- **YOUR OBJECTIVE**: Begin at the row that contains "Where should I click to: Open" and stop after the last row below. Reproduce those rows in full, requests included, scaling each coordinate in the answers by 1.9 and rounding to whole numbers, halves up, and leave the pictures out.

· · · · · · ·

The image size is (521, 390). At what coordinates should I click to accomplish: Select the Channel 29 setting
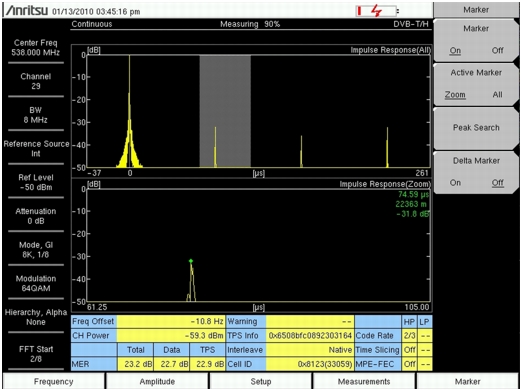(36, 81)
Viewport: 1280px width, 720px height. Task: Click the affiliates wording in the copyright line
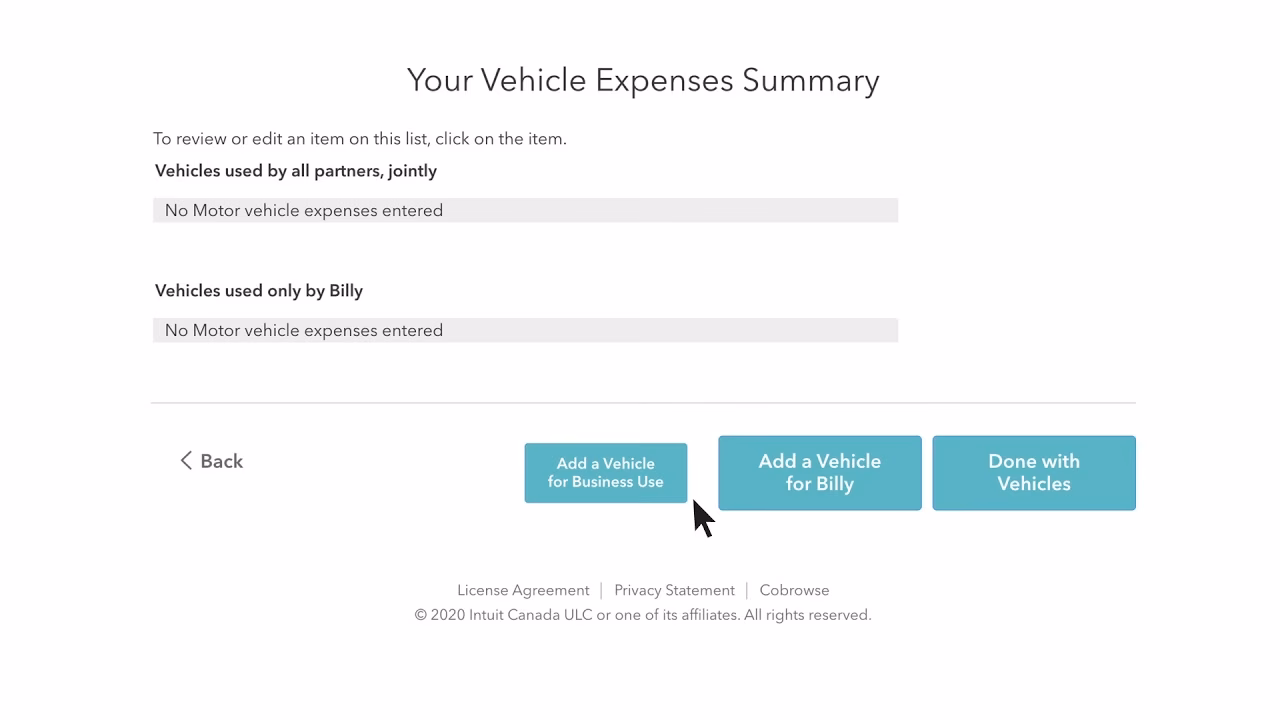[704, 615]
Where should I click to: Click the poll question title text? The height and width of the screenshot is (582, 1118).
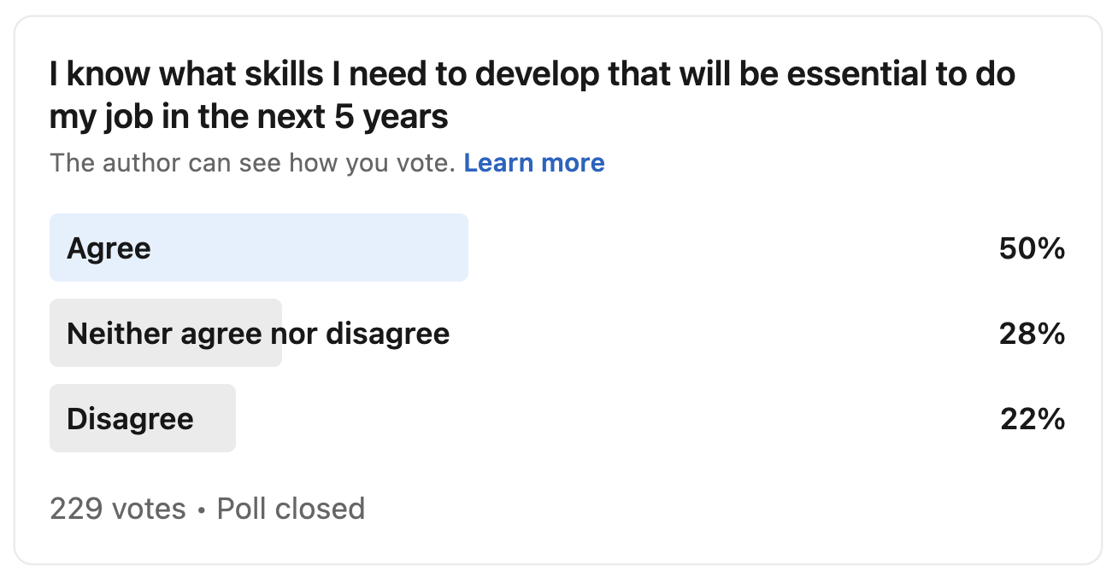530,93
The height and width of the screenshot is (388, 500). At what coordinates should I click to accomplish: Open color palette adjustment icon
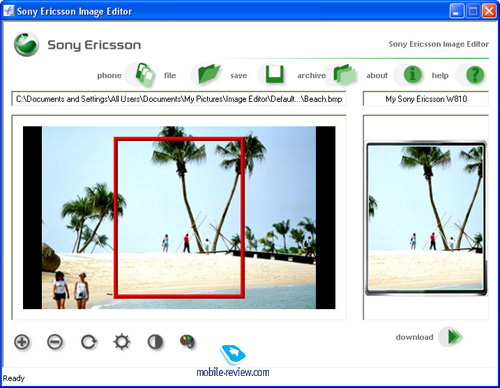point(187,341)
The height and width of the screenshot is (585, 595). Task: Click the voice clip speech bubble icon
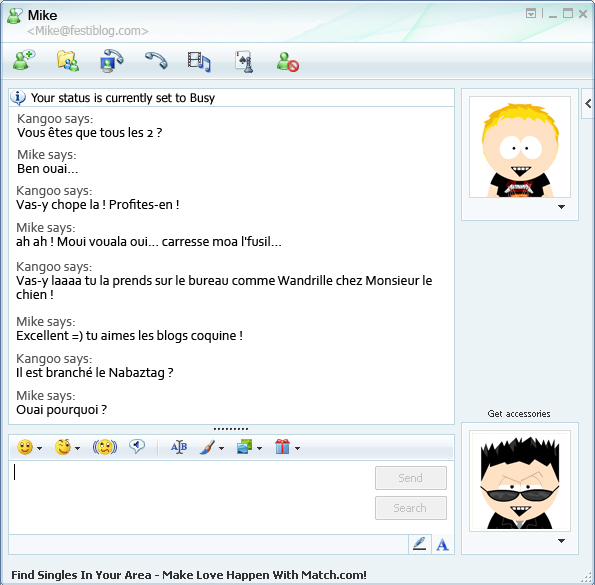point(137,447)
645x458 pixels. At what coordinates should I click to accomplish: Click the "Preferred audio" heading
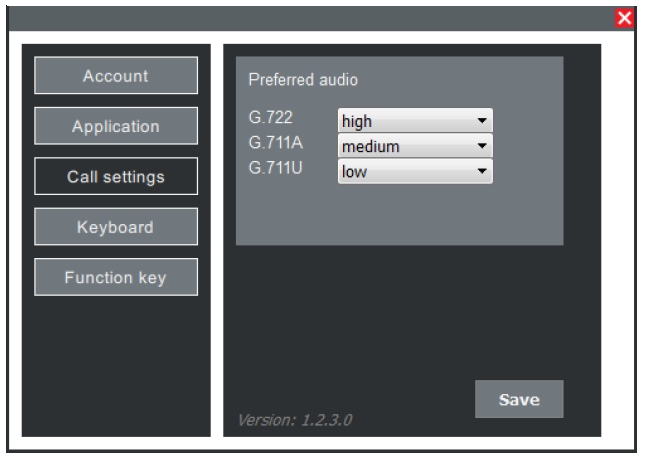click(302, 80)
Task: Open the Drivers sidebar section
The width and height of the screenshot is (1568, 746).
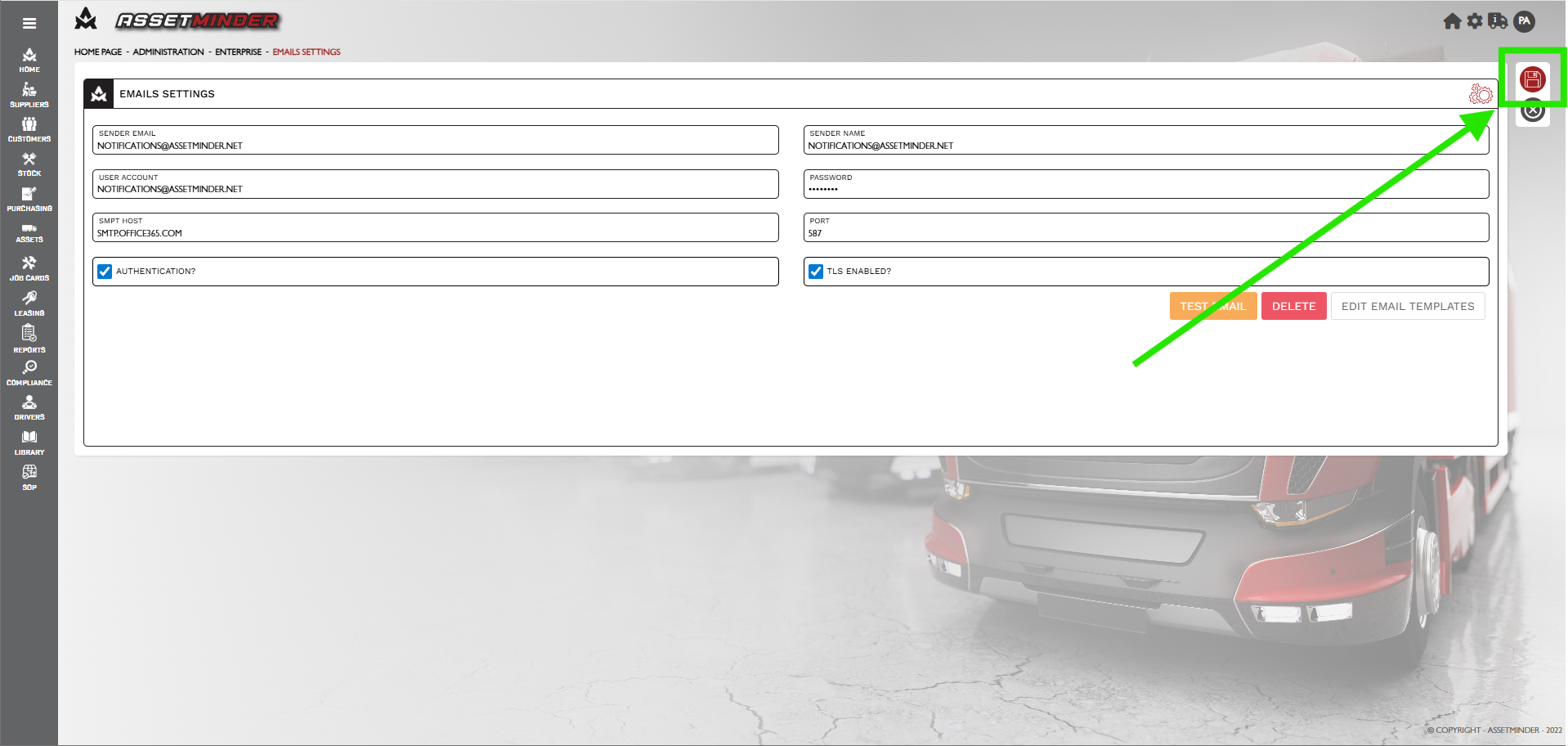Action: [x=29, y=407]
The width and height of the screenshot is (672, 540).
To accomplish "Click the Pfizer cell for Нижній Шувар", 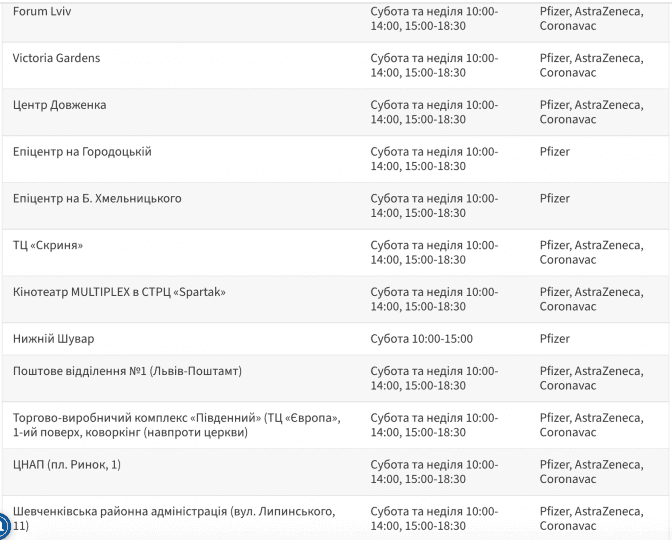I will coord(554,339).
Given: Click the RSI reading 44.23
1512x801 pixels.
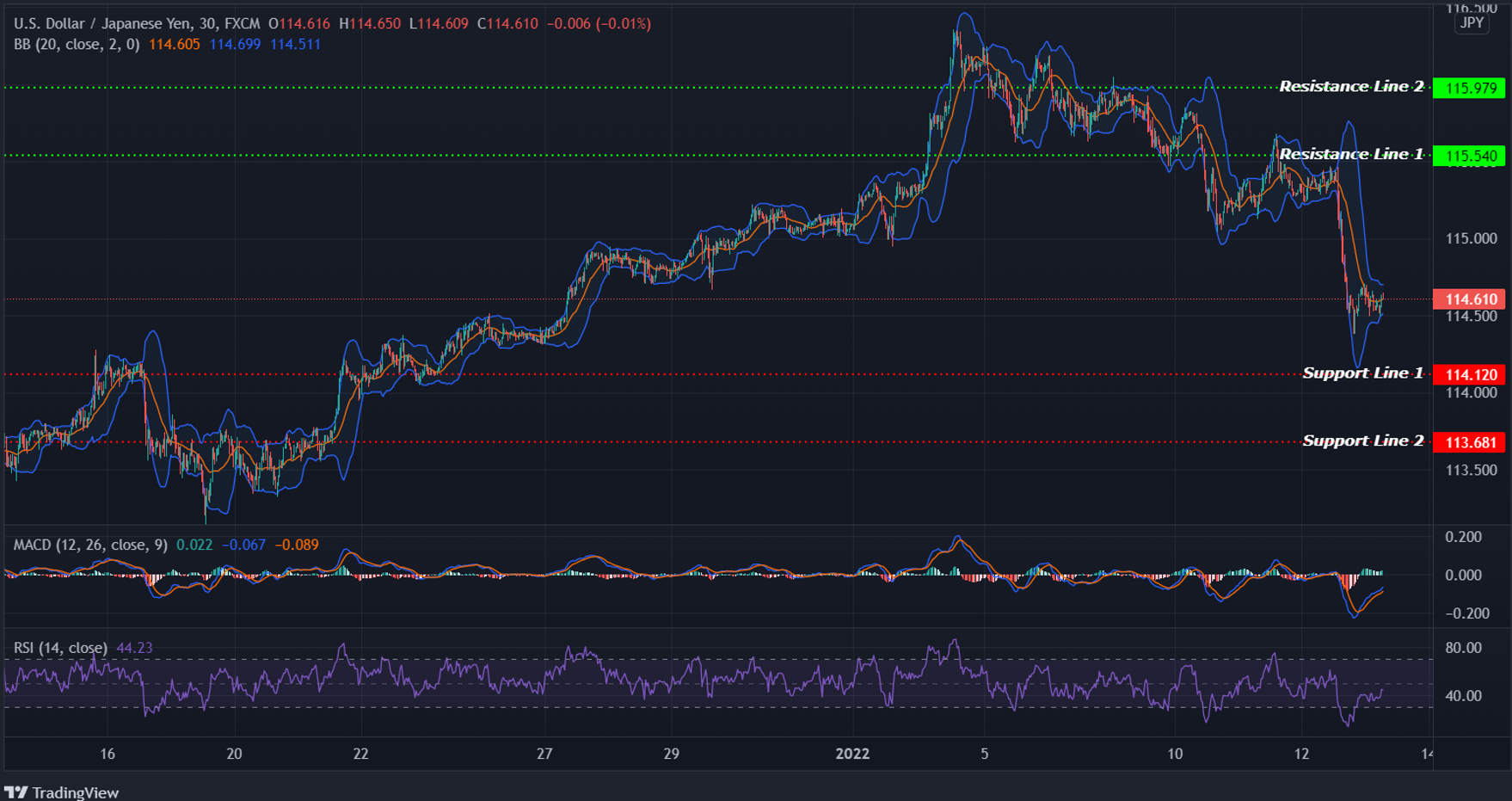Looking at the screenshot, I should (x=135, y=647).
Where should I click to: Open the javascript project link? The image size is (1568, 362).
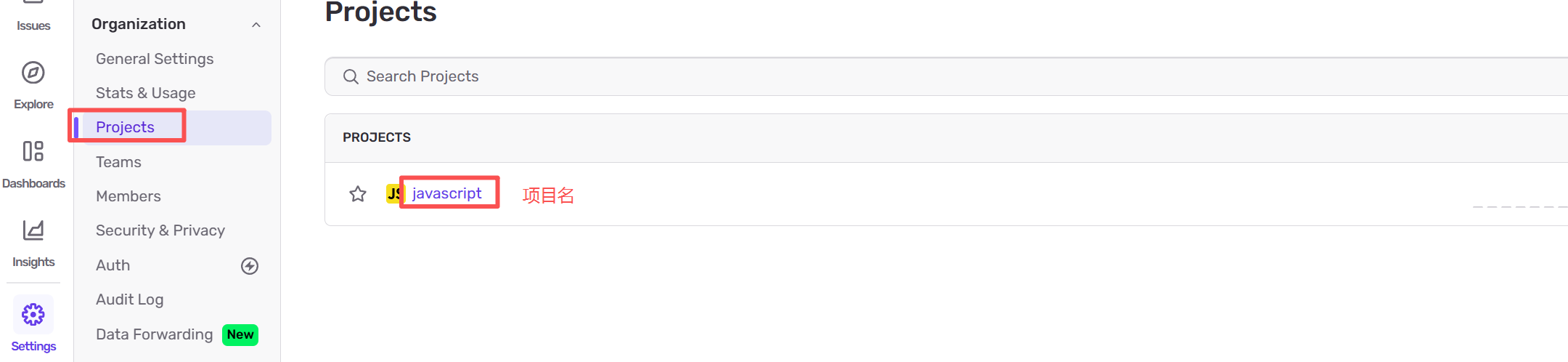click(446, 193)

· · · · · · ·

- **SOLUTION TO THE PROBLEM**:
Where should I click to: Open the javascript project link? The image size is (1568, 362).
click(847, 367)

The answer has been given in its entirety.